= DATA SUPPLIED =

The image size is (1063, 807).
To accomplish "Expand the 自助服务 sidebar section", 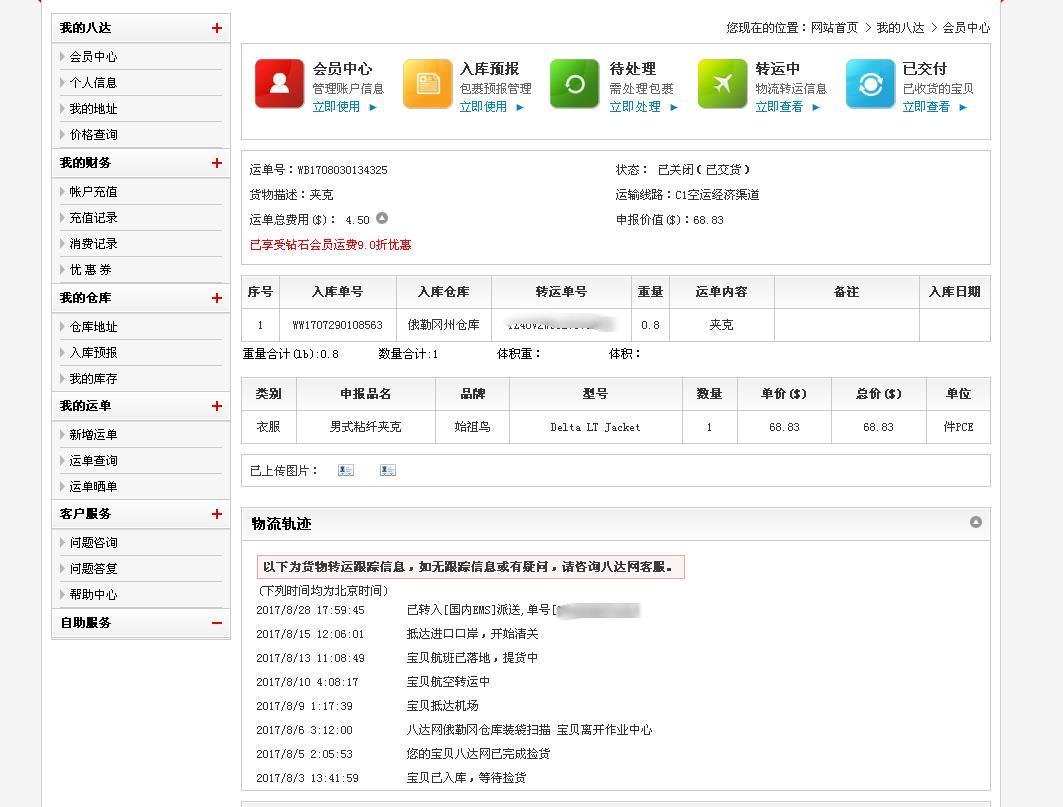I will (x=216, y=622).
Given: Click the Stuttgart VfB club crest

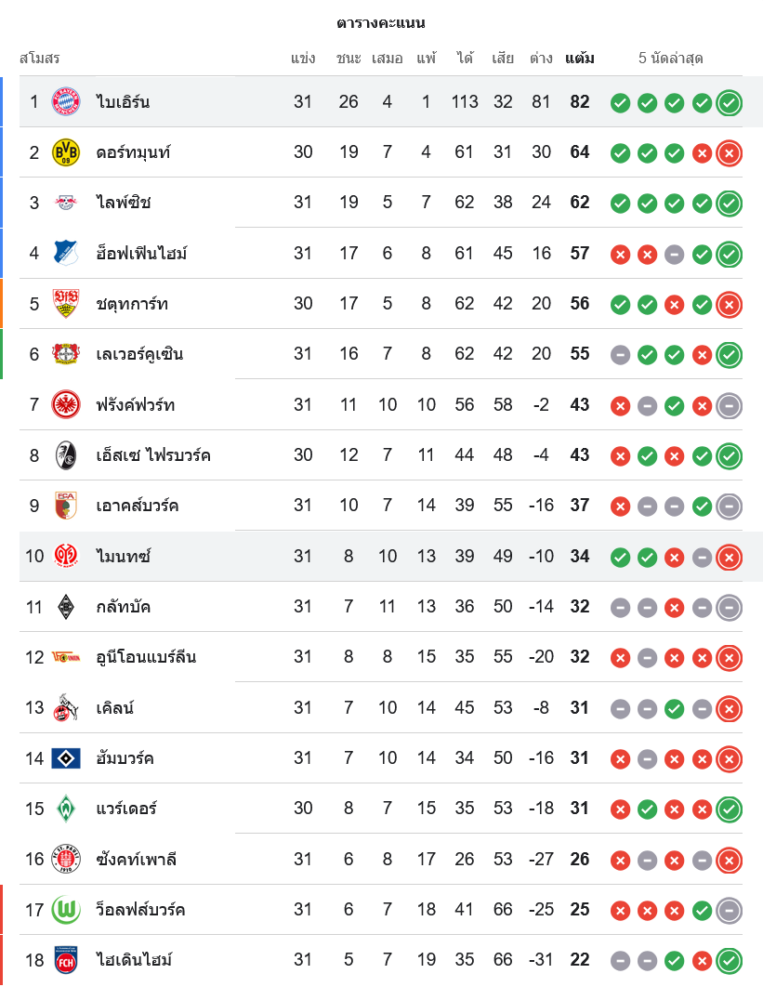Looking at the screenshot, I should 66,304.
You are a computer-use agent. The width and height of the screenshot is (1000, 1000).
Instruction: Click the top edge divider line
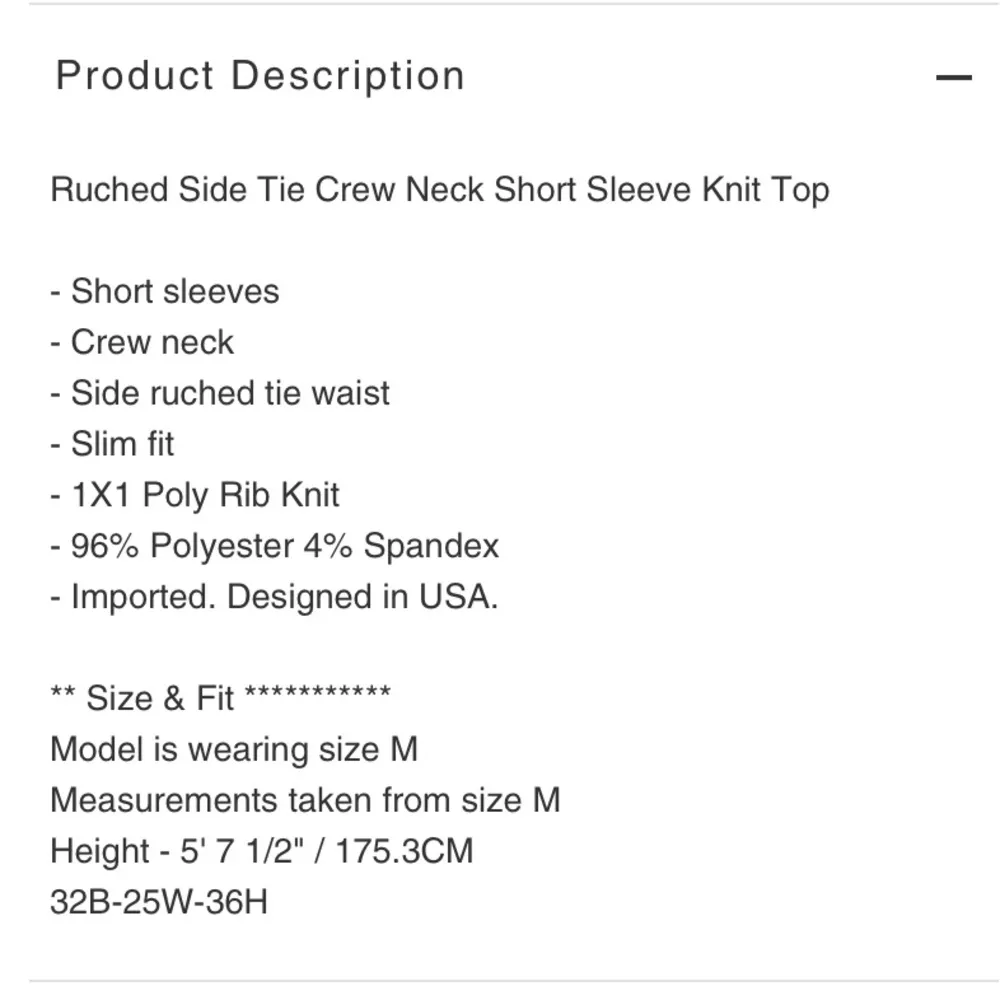point(500,8)
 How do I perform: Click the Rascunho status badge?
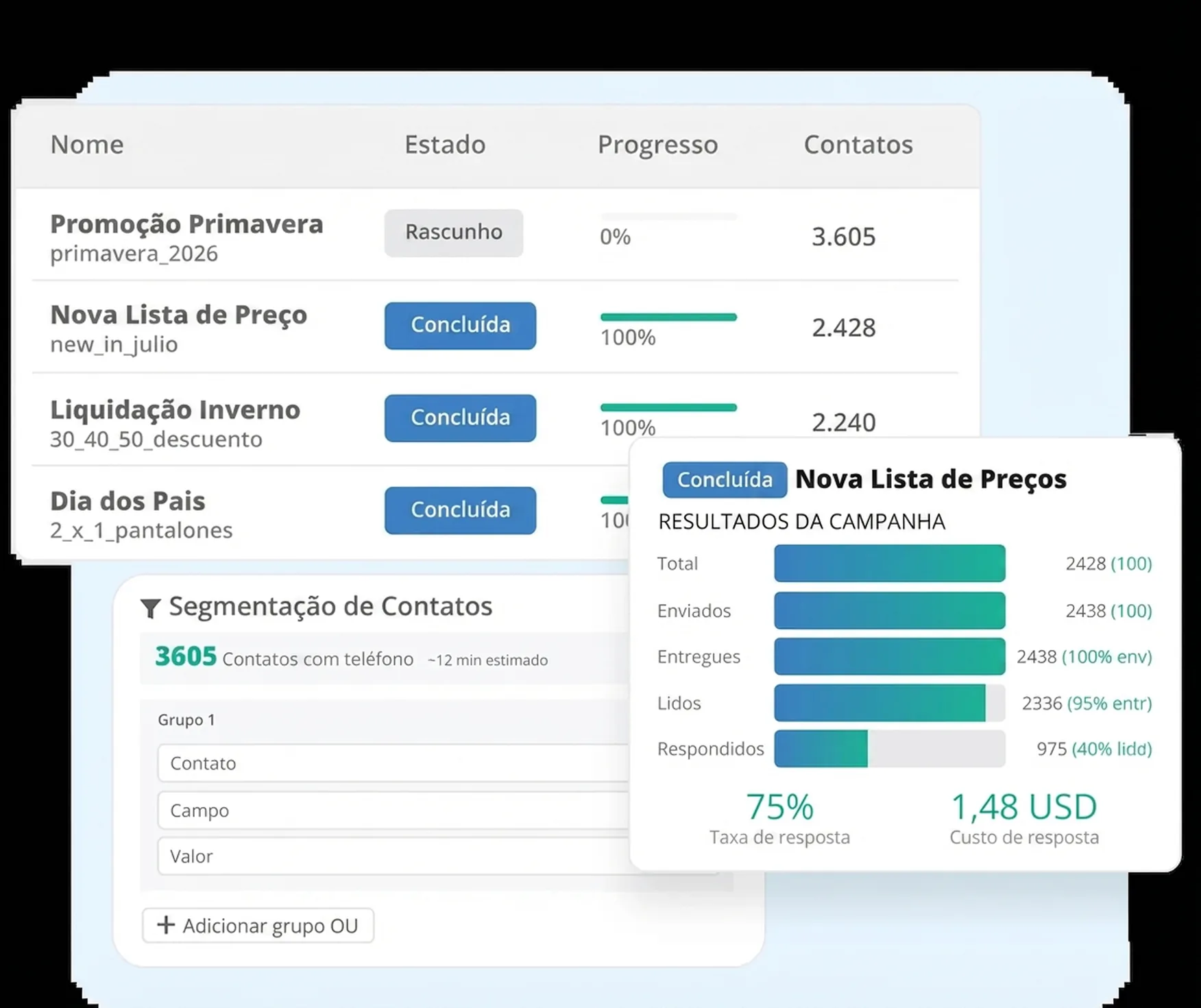(x=453, y=232)
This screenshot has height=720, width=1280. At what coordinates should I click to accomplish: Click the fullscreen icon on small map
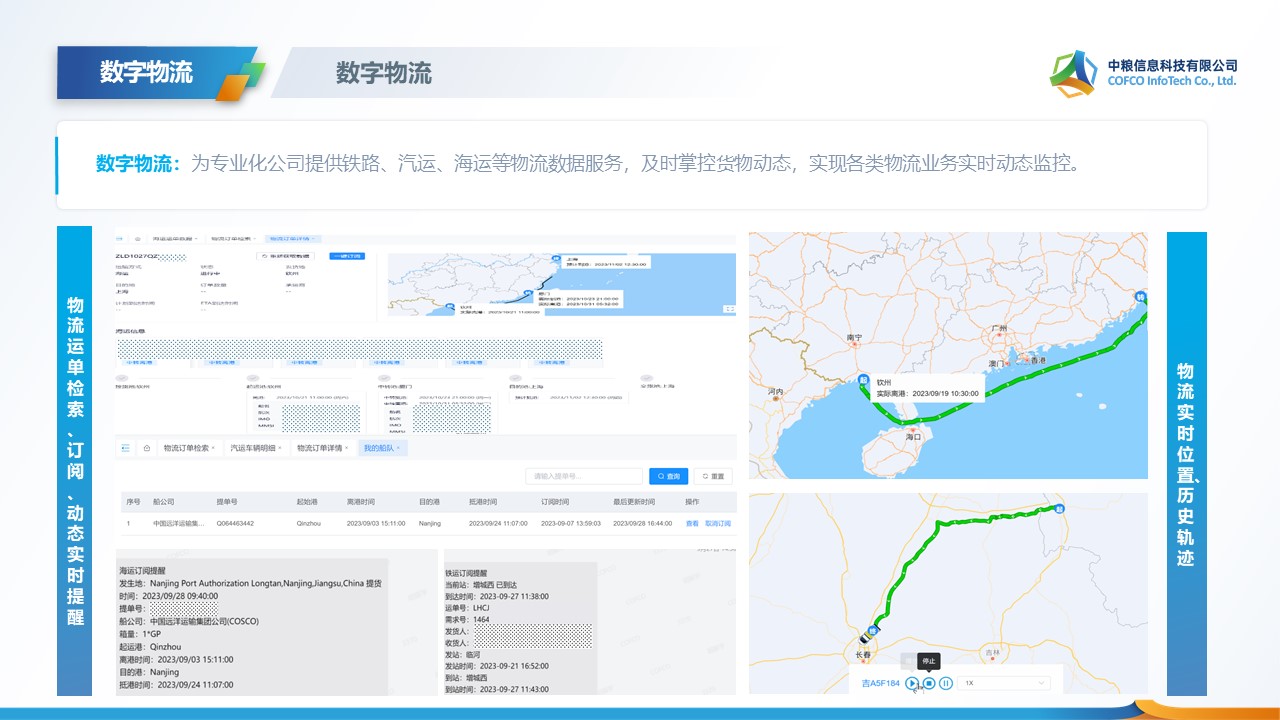click(729, 310)
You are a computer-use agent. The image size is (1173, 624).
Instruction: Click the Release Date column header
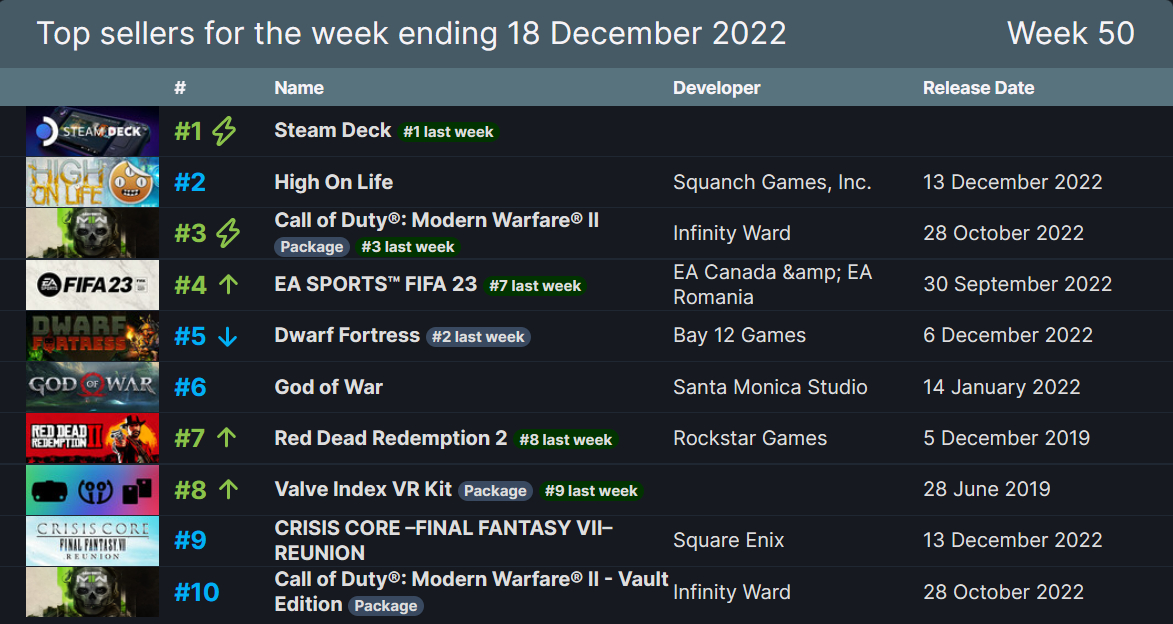point(978,88)
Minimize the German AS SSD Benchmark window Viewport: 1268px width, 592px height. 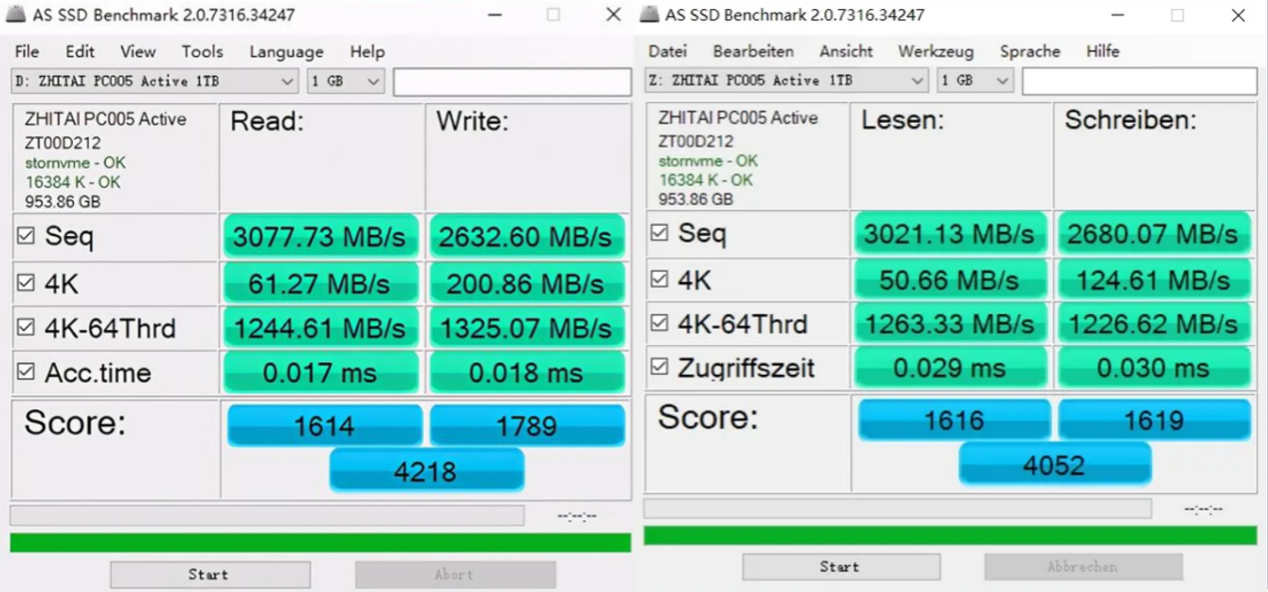[x=1118, y=15]
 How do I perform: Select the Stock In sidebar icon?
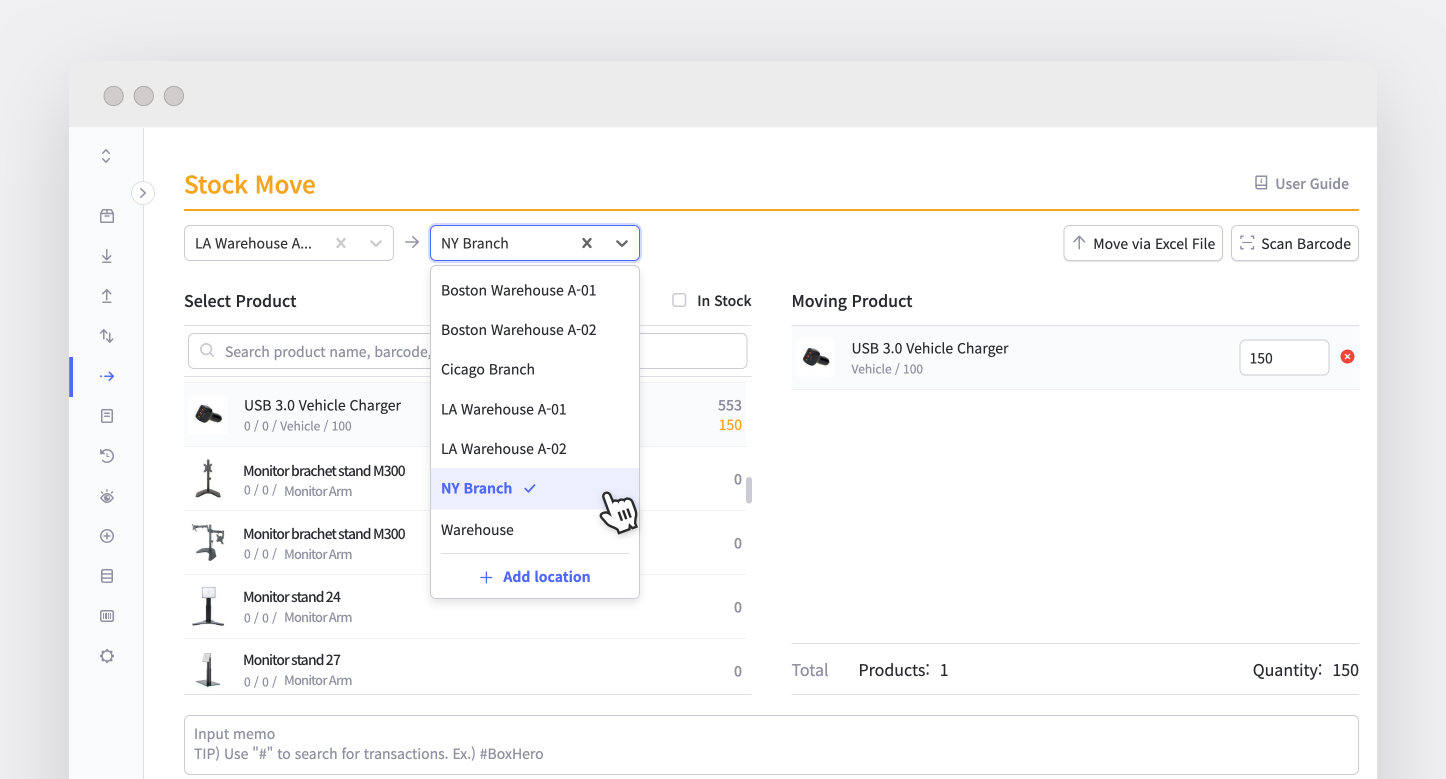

= WORK TO BE COMPLETED =
Filter the records above for lines containing the word "computer", and copy those lines.

= ANSWER TO THIS EXERCISE =
You are a computer-use agent. The width and height of the screenshot is (1000, 1000).
You are a computer-use agent. The image size is (1173, 624).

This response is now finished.